Como não há apólices de seguros suficientes para minimizar prejuízos no México e no Caribe, fome e desemprego vão rondar as casas de milhares de pessoas.

– A pretensão dizer que a natureza está abusando. Afinal, quem somos nós para dizer o que a natureza deve ou não deve fazer? O problema é que a série de estragos causados pelos eventos de origem natural atingiu um patamar que pouca gente viva já tinha visto. Não há notícia recente de uma série de eventos tão devastadores como os que atingiram Caribe, México e Estados Unidos.

Até o momento em que escrevo este artigo, foram três furacões de classe 5 e dois terremotos acima de 7 graus, seguidos de vários outros menos violentos. Os terremotos se concentraram no México, mas os furacões correram soltos por Caribe, México e Estados Unidos, atingindo de forma mais ou menos severa os diferentes pontos por onde passaram.

De regiões de sonho a localidades miseráveis, ninguém escapou e os estragos foram democraticamente divididos entre milionários e pessoas mais pobres. A ordem de grandeza deve ultrapassar os US$ 300 bilhões, se transformando na série de sinistros mais cara já enfrentada pelo setor de seguros.

O problema mais sério, todavia, não é quanto as seguradoras irão indenizar ou se a ordem de grandeza é capaz de comprometer seu funcionamento e solidez. A grande pergunta é como os governos irão fazer frente aos danos que não estão segurados e que são os valores mais elevados.

Mesmo nos Estados Unidos, onde a contratação de seguros é uma prática corriqueira, a maior parte dos danos não deve estar segurada, o que quer dizer que o governo terá que arcar com a maior parcela dos prejuízos e dos custos de reconstrução. Se, por um lado, isso é ruim e pode significar uma grande demora para a recuperação das áreas devastadas e dos patrimônios atingidos, de outro, há uma notícia boa: os trabalhos acelerados em parte das regiões atingidas devem impulsionar positivamente a economia, já que serão necessárias a produção e a comercialização de bens e a realização de serviços que devem movimentar bilhões de dólares.

Acontece que o Caribe e o México não são os Estados Unidos. Nesses países, a realidade é bem diferente e a contratação de seguros não é tão intensa como nos Estados americanos.

Várias autoridades diretamente envolvidas já disseram que vastas áreas seriamente danificadas só estarão recuperadas daqui a muitos anos.
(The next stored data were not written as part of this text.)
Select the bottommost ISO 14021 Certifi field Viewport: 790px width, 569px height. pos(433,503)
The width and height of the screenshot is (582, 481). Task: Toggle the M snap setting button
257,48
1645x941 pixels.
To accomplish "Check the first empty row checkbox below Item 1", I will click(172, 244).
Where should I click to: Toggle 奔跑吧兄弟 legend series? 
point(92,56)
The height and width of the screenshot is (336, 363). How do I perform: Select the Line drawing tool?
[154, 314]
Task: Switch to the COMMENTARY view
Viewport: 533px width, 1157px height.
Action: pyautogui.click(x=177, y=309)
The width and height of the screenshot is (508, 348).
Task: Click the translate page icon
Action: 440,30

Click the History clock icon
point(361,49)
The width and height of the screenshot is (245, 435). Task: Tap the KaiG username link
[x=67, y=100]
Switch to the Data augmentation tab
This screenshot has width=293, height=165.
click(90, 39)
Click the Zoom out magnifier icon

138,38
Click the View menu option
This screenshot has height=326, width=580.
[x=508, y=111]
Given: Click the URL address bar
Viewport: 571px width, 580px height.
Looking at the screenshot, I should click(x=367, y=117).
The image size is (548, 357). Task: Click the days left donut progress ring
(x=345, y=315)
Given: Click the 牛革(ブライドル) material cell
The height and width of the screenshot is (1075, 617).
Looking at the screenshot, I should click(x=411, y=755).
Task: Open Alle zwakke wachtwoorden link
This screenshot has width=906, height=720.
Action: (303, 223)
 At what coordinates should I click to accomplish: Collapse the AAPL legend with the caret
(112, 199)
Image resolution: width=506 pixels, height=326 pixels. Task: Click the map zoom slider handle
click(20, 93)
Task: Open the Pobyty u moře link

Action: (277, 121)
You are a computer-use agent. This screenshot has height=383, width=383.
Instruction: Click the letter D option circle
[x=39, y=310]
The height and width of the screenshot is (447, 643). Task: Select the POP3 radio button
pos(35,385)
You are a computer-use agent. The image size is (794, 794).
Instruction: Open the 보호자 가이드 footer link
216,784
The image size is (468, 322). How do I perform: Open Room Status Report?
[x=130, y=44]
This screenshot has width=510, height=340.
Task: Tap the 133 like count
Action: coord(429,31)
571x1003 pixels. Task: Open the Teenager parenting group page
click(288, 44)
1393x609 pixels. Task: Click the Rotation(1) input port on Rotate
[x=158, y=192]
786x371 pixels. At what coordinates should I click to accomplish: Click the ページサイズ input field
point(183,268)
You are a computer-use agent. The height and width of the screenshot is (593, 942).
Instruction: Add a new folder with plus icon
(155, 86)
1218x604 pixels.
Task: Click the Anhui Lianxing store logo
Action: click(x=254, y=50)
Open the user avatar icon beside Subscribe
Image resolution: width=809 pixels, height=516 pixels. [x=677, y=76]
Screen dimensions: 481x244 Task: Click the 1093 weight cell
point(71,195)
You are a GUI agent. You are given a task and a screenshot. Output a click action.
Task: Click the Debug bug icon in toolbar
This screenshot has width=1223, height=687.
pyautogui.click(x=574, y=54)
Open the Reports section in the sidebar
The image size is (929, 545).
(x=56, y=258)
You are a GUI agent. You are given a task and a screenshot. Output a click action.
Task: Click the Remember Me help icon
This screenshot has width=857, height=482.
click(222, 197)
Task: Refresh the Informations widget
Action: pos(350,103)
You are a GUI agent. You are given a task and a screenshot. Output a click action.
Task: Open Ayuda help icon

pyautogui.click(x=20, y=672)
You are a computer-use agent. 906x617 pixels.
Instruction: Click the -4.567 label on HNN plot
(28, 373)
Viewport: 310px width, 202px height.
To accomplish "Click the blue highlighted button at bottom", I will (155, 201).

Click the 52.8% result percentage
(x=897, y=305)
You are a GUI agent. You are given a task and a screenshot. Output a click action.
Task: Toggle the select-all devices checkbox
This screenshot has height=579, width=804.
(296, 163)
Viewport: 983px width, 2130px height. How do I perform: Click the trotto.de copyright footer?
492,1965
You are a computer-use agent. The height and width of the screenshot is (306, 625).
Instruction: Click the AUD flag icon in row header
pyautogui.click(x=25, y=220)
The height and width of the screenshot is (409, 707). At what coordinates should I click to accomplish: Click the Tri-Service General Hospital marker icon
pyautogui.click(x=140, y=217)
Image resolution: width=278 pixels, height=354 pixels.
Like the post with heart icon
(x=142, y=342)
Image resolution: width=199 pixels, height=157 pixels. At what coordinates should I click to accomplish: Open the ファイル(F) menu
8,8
Que os trabalhos serão lentos e demandarão recursos que hoje não existem.

É um quadro desesperador. A maioria das ilhas caribenhas depende do turismo e os turistas não devem procurar suas praias deslumbrantes porque, por um longo período, os hotéis, serviços de turismo e infraestrutura básica não estarão disponíveis.

Como também não há uma quantidade expressiva de apólices de seguros capazes de minimizar os prejuízos diretos e os danos indiretos consequentes da passagem dos furacões, e como os governos não têm condições de realizar os reparos rapidamente, o desemprego e mesmo a fome estarão rondando as casas de milhares de pessoas desempregadas e sem muitas opções para arrumarem suas vidas.

Essas considerações valem também para o México, mais afetado pelos terremotos. Os estragos sofridos pelas cidades atingidas são sérios e deve demorar um bom tempo até serem completamente consertados ou refeitos.

A lição que se tira é que, se um raio não cai duas vezes no mesmo lugar, os furacões não seguem a regra e os terremotos acompanham essa posição.

Uma passada de olhos pelos noticiários desde o começo do ano vai mostrar que a situação é mais complexa e que várias áreas do mundo estão sendo atingidas por fenômenos até agora praticamente desconhecidos ou com violência muito maior do que a normal.

Não é preciso ir longe. O Brasil, cortado por uma das mais vastas redes fluviais do planeta, amarga uma seca inédita faz alguns anos. Rios famosos pelo volume de água, em alguns lugares estão reduzidos a um fiapo de água, enquanto outros menos caudalosos secaram. De outro lado, tempestades torrenciais caídas fora de época e destroem o sul do País. O dado dramático é que, além de não termos seguro, o governo não toma qualquer providência para minimizar os problemas.